L.A. Unified, California's largest school system, will receive $16 million, one of the largest grants. But the top prize in dollars, more than $23 million, went to the District of Columbia Public Schools, a system less than one-eighth the size of L.A. Unified.
The local charter schools that landed the funds were Alliance College-Ready Public Schools (nearly $2.2 million), Aspire Public Schools (nearly $12 million) and Green Dot Public Schools (nearly $2 million).
All the winners already have new evaluation systems underway or in development. The charter organizations have benefited from substantial support provided by the Bill & Melinda Gates Foundation.

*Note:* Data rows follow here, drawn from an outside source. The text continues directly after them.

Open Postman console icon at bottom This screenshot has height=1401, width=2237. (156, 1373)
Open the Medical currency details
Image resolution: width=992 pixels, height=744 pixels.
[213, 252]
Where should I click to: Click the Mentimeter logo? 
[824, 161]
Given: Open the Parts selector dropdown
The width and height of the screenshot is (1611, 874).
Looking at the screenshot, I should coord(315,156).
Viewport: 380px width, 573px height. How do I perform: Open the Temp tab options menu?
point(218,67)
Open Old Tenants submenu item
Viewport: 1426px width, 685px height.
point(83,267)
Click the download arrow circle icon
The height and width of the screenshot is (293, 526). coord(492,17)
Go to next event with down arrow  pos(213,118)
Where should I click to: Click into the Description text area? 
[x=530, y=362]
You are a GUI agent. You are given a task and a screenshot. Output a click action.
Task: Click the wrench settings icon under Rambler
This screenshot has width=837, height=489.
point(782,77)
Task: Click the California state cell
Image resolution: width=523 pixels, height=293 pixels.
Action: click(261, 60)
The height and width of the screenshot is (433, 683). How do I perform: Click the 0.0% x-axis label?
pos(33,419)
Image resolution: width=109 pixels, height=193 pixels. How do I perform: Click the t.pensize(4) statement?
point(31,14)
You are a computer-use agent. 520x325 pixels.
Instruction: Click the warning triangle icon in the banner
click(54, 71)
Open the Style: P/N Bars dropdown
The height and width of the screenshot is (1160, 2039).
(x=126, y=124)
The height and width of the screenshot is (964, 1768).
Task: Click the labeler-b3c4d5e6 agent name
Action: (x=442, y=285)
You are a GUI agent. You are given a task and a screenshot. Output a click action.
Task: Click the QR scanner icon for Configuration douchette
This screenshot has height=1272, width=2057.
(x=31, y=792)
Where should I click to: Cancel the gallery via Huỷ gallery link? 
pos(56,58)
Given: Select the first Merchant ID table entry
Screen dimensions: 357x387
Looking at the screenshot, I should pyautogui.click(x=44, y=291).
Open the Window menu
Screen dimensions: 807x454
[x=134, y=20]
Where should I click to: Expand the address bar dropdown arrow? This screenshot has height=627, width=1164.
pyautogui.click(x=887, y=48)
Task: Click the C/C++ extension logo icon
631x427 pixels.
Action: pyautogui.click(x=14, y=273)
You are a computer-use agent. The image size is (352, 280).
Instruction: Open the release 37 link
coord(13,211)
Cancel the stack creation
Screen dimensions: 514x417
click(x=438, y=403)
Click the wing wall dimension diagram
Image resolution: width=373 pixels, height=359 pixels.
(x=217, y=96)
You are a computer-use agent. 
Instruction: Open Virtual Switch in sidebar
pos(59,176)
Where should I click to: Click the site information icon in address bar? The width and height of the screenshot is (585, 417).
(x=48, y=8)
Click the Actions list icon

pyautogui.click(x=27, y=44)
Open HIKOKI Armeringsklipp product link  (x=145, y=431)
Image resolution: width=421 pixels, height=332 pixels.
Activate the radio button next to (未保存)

The L.A. proposal envisions creating a "career ladder" to reward the best teachers with promotions and higher pay. The most controversial aspect of L.A. Unified's plan is its decision to include student progress on standardized test scores as one measure of a teacher's effectiveness. The teachers union, United Teachers Los Angeles, has mounted a legal challenge to the plan.
"A key factor in the success of these new pay systems is having labor and management cooperation in their development and implementation," Randi Weingarten, president of the American Federation of Teachers, said in a statement. "In many cases this happened, but we are disappointed that some applicants … did not seek meaningful input from their local teachers union."
In L.A., the union participated in a task force but differed on the plan itself and declined to back it.
Weingarten added: "Time will tell whether these programs will provide ongoing systems of professional development and support for teachers, or simply incentivize top-down, ill-conceived and poorly implemented policies that do nothing to improve teaching or learning."
Among the California winners, only Green Dot's evaluation system has achieved official endorsement — albeit narrow — from a teachers union. Alliance and Aspire are non-union operations.
"We are proud of our record of working collaboratively with our teachers," Green Dot Chief Executive Marco Petruzzi said in a statement.
There were 35 winning applications nationally.
The District of Columbia is among the school systems with the most developed evaluation system, although it has remained controversial.
There, officials predicted that by the end of the 2016-17 school year, at least 90% of teachers and principals will be "highly effective" or "effective" under its ratings.